(Stored records)

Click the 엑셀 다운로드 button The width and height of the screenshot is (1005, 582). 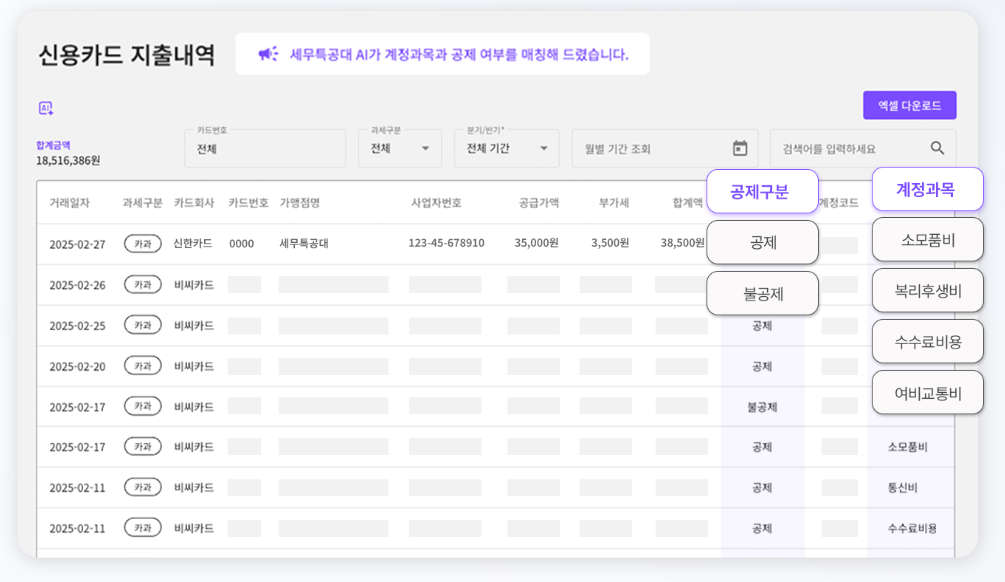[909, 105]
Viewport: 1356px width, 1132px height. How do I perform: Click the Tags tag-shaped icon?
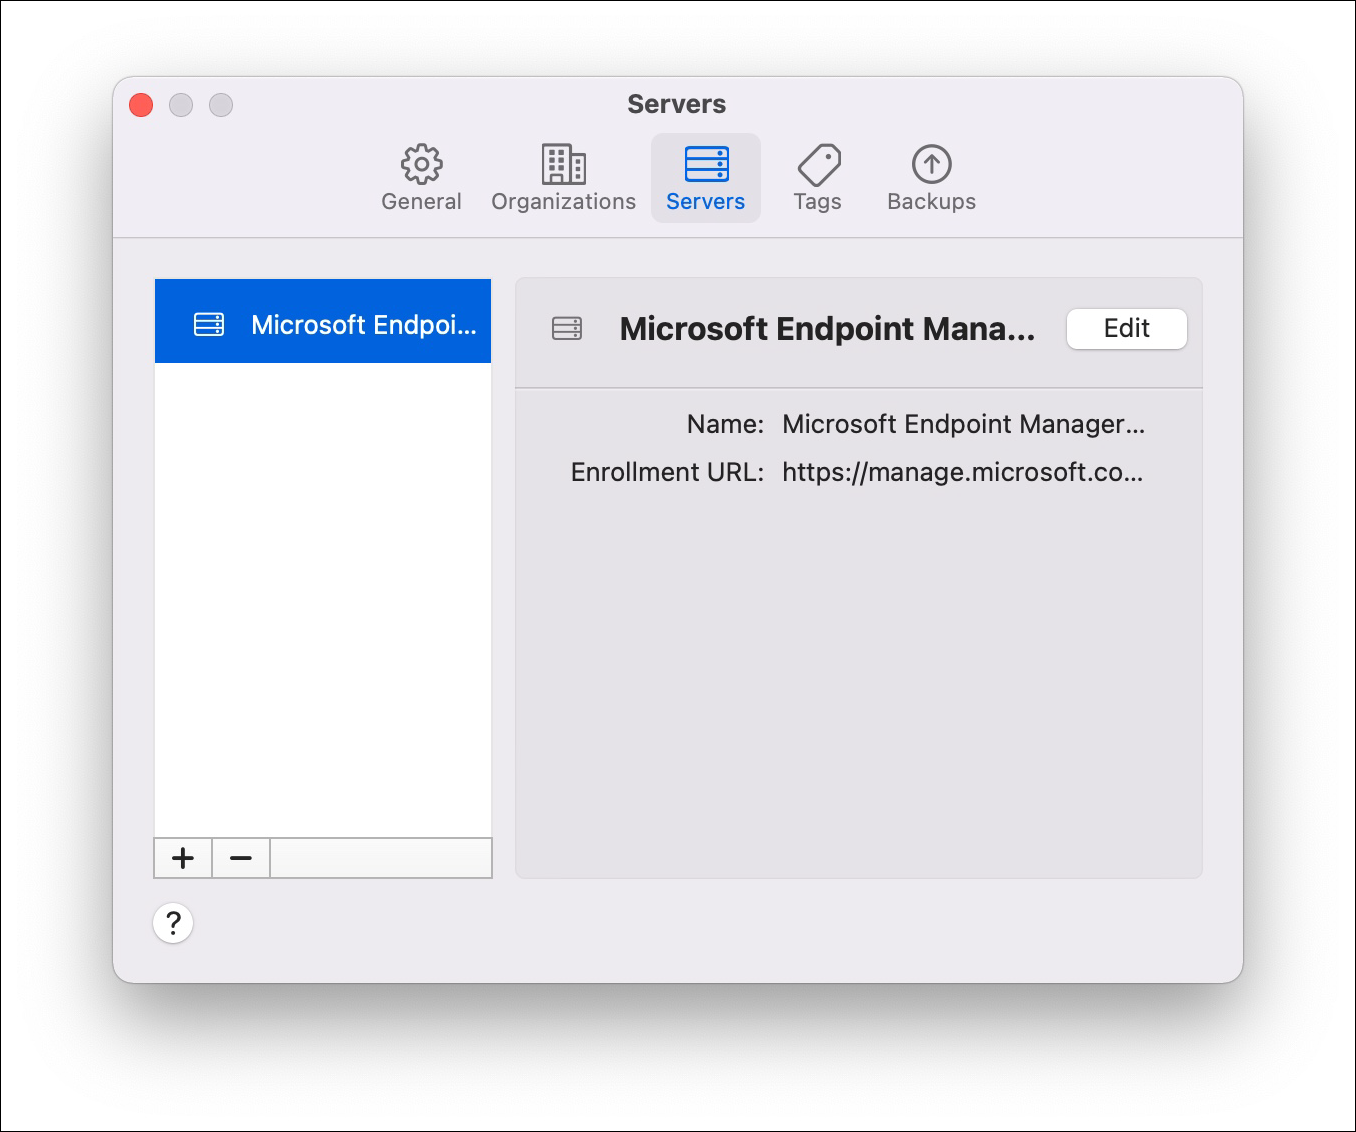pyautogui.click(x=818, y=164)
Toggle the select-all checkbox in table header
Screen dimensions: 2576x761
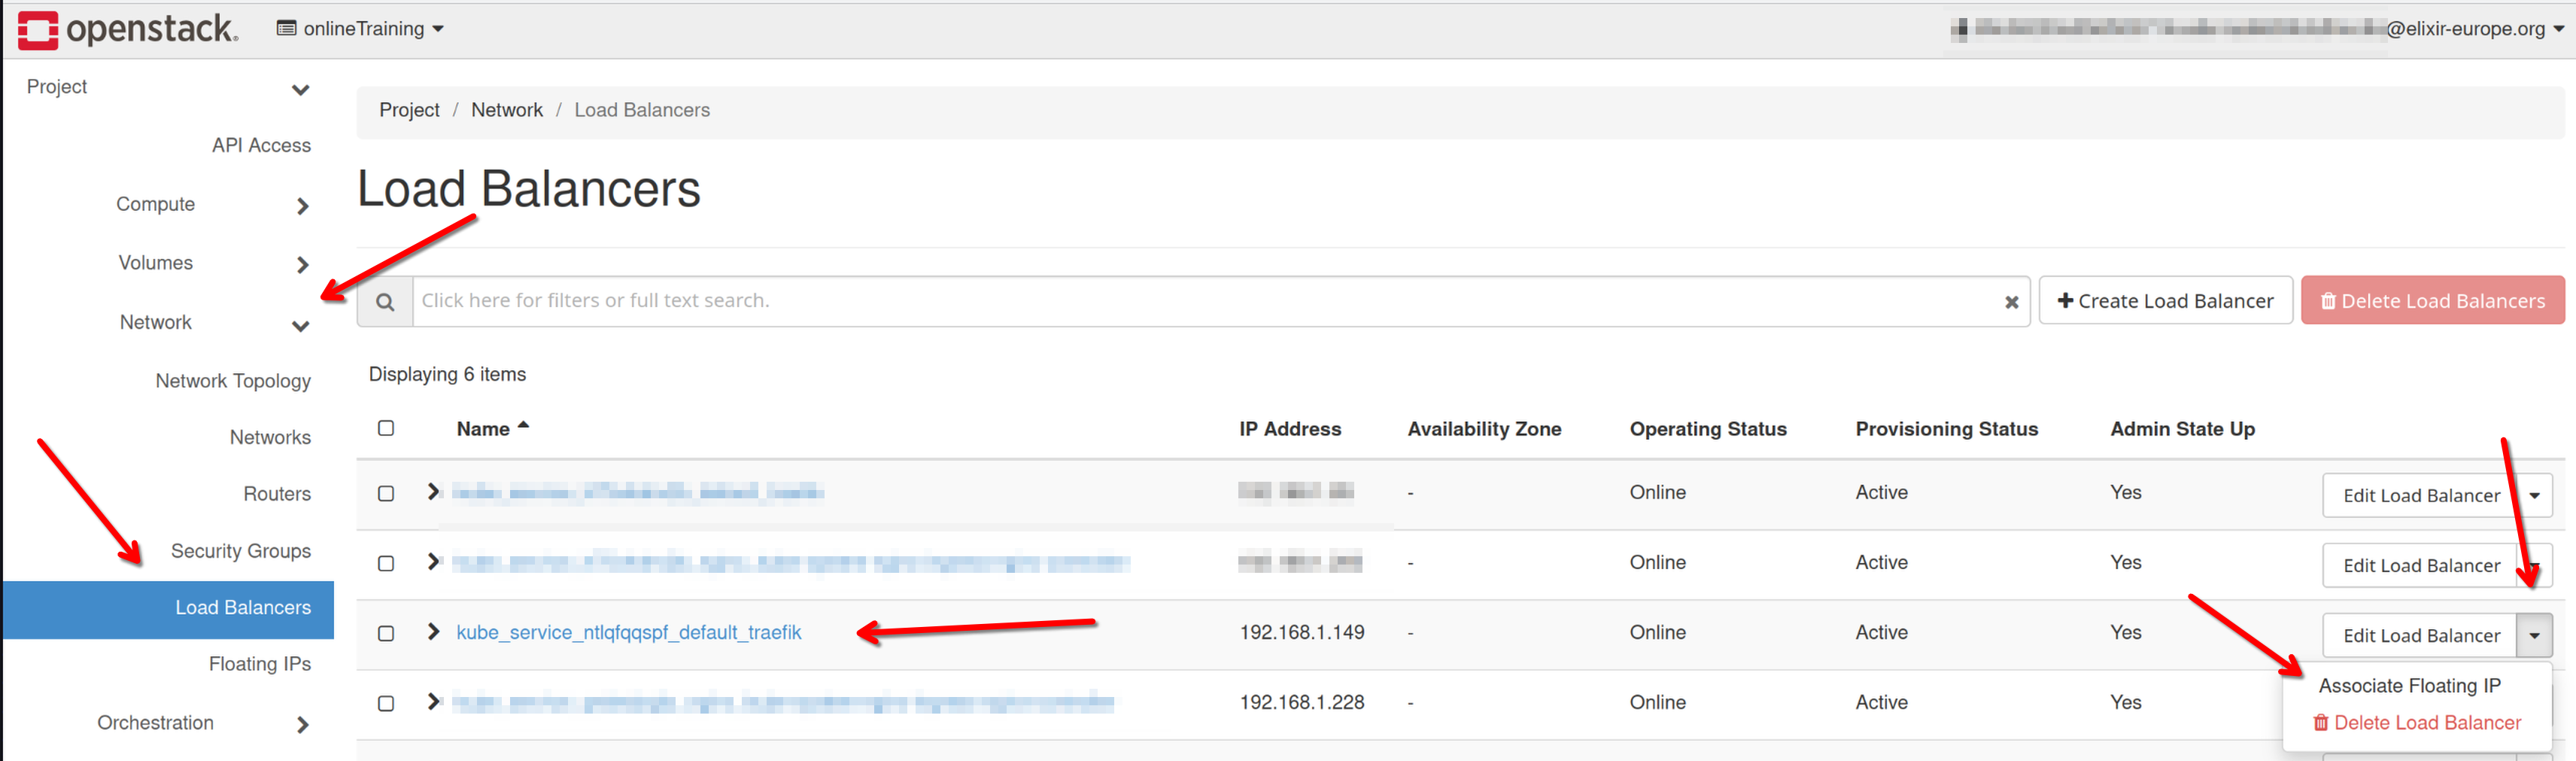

== Problem to work on ==
Excluding the pictures, restate word for word the lines from the one that holds "Toggle the select-all" through the last line of the entries, both ends included.

== Written solution ==
Toggle the select-all checkbox in table header
Screen dimensions: 2576x761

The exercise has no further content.